Data shown

[Start of Attachment]

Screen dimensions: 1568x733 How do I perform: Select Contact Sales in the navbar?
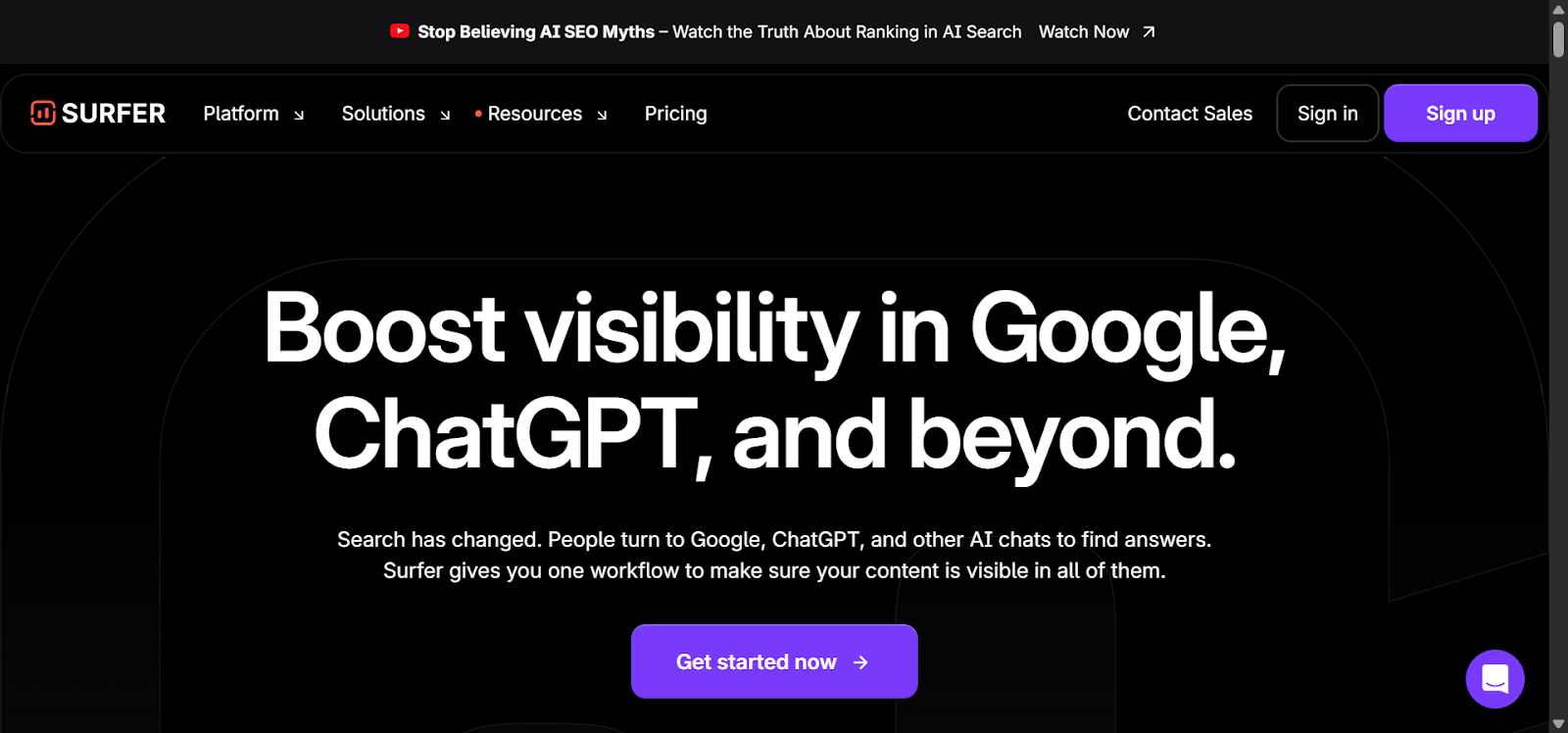click(x=1190, y=114)
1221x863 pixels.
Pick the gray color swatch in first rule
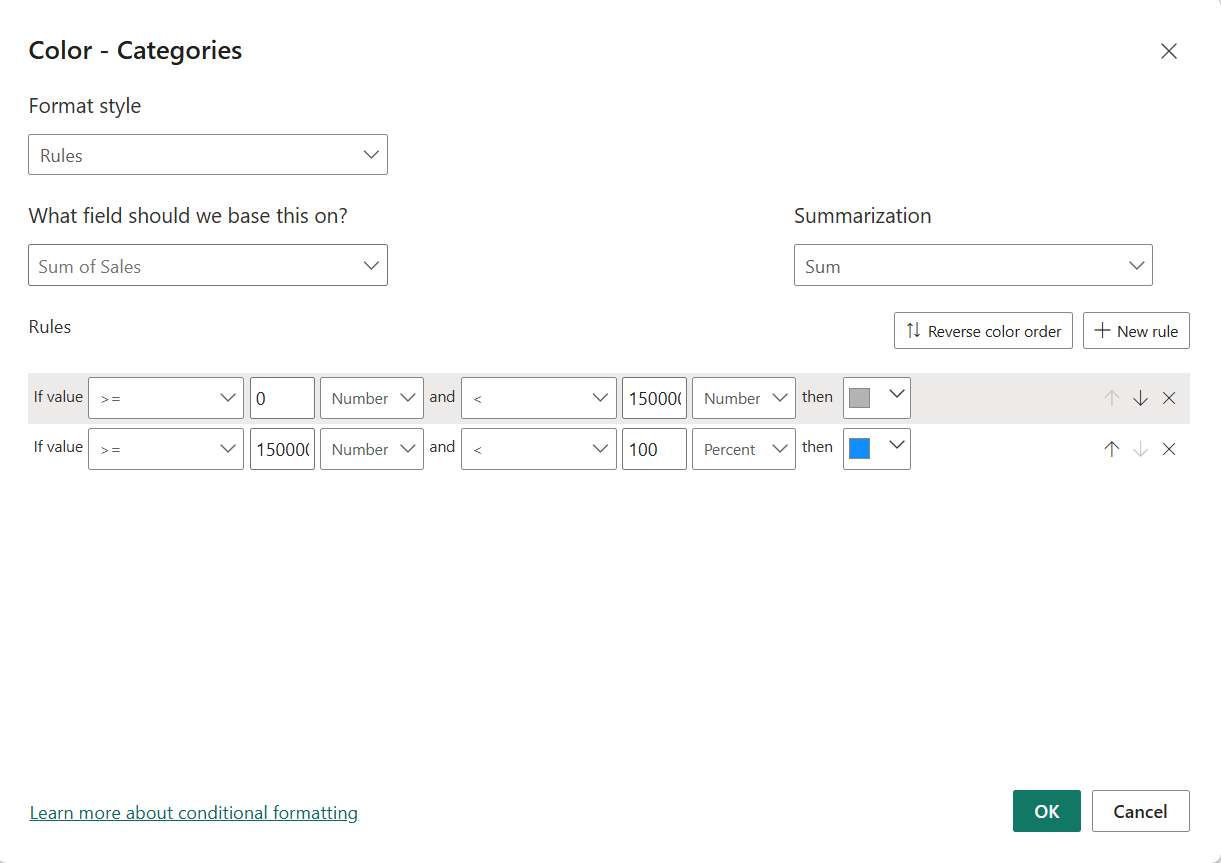pyautogui.click(x=859, y=398)
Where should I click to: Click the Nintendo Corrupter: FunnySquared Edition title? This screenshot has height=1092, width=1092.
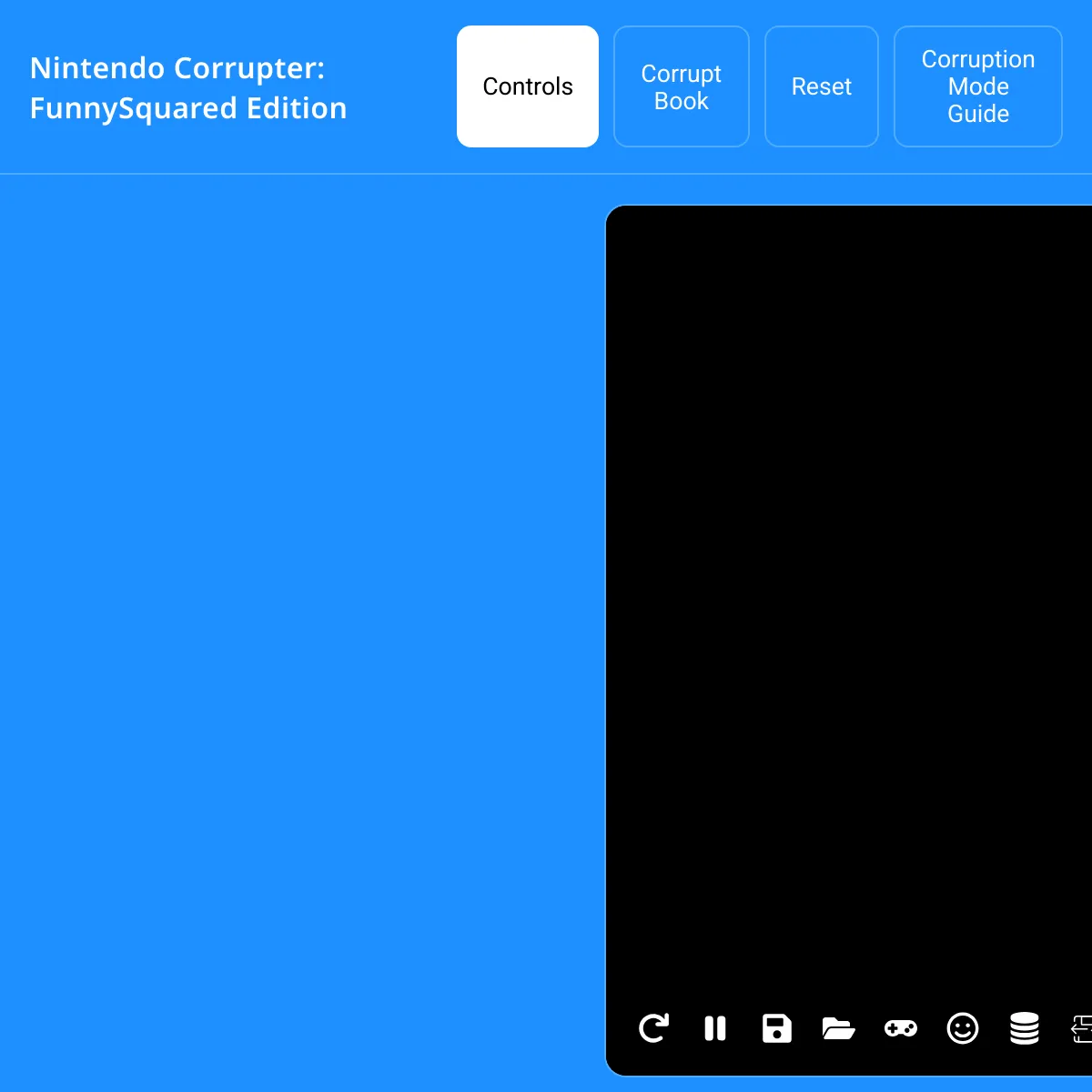(x=188, y=88)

[End of Attachment]

What you are asked to do
The records above must be retyped exactly. Please omit the pictures.

Task solution
Screen dimensions: 1568x733 How do I perform: Select Contact Sales in the navbar?
click(x=1190, y=114)
1221x863 pixels.
Pick the gray color swatch in first rule
pyautogui.click(x=859, y=398)
Where should I click to: Click the Nintendo Corrupter: FunnySquared Edition title? This screenshot has height=1092, width=1092.
(x=188, y=88)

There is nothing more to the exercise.